The emergence of AGS as a non-infectious tick-borne disease that can be induced by a bite from the lone star tick calls for efforts to better understand the mechanisms behind the allergic reaction to alpha-gal as well as the tick and human factors involved in AGS. Two aspects are necessary to elucidate the pathogenic mechanisms of AGS: 1) surveillance of human-biting ticks to determine the exposure parameters that lead to the disease and, 2) epidemiological surveillance to determine the link between the ticks that have bitten individuals and the development of AGS in some of those individuals. For many tick-borne diseases, case reporting and research on disease incidence and prevalence have been implemented; however, this is currently a significant gap for AGS. Additional under-explored areas in the pathogenesis of AGS are the potential role of tick salivary factors and influence of the human host’s defense.

For those with symptoms of AGS, skin tests can confirm sensitivity to the alpha-gal antigen, and blood tests that measure the level of antibodies to alpha-gal are largely used for diagnosis. Tick-related diagnostic testing for AGS has not been well investigated. Importantly, these diagnostic methods are of no benefit to patients if healthcare providers and emergency medical personnel are not aware of the prevalence of AGS and educated about its causes and symptoms. This is especially important in endemic areas where evidence-based guidelines for diagnosis/testing and management/treatment are most needed.

Management of AGS is focused on avoidance of mammalian meat and, in some cases, dairy and various mammalian-derived products. Avoidance is complicated by a lack of much needed labeling of foods, pharmaceuticals, and other commonly used non-dietary products. Effective therapies beyond dietary restriction would be beneficial in controlling allergic reactions to alpha-gal for those who have already been diagnosed. In addition, more research is needed to assess the range and degree of alpha-gal sensitivity among patients to better guide treatment and management.

Important to the patient community, making educational materials on AGS available and offering ongoing support for AGS patients should be a priority for tick-borne disease support organizations, food allergy networks, public health departments, as well as federal organizations involved in tick-borne disease research, management/surveillance, and policy/guideline development.
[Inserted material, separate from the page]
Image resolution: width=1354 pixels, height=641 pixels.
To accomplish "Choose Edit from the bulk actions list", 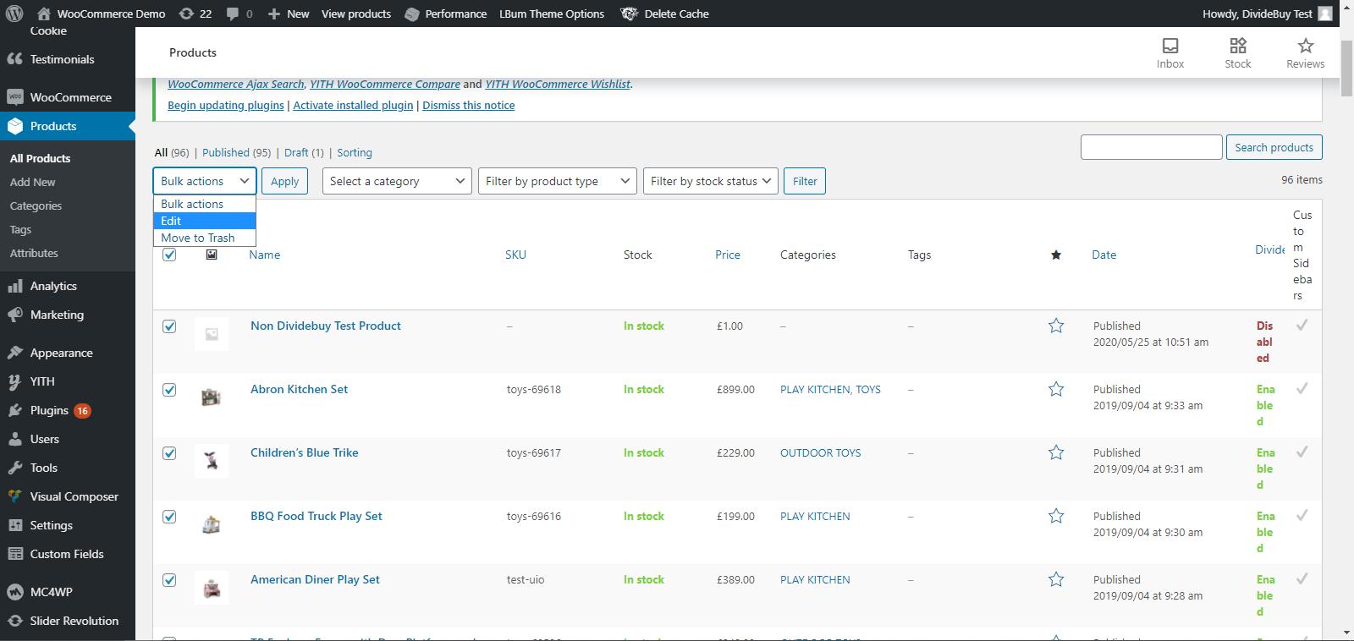I will coord(204,221).

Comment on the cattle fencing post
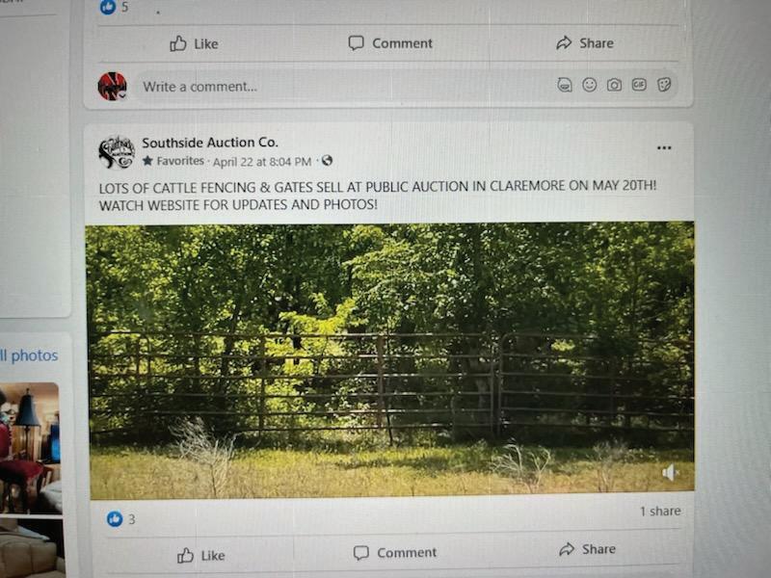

Improved awareness and education will reduce misdiagnoses and identify patients with ongoing risk for anaphylaxis and other allergic reactions.

It is also important for the public to have access to accurate and timely educational materials about the tick species that occur in their geographical areas and the risks associated with the bites of those ticks. After all, while there may not be a way to prevent AGS in those with prior reactions other than by dietary avoidance and avoidance of mammalian-derived products, prevention for developing AGS or any tick-borne illness in the first place is achieved by avoidance of tick bites. Of benefit to all tick-borne conditions, further research is needed on improved methods of personal protection against the lone star tick and other ticks and methods of tick elimination on properties, as well as on the adoption of tick bite prevention strategies and understanding how these practices may affect disease risk.


The primary challenges faced by the subcommittee in preparation of this report included the lack of an accurate estimate of the number of patients diagnosed with AGS and an incomplete understanding of the role of human-biting ticks in the development of AGS.

In summary, there is an overall lack of awareness, training, and education surrounding AGS causes, symptoms, diagnosis, and treatment/management, which negatively impacts appropriate implementation of tick-bite prevention measures.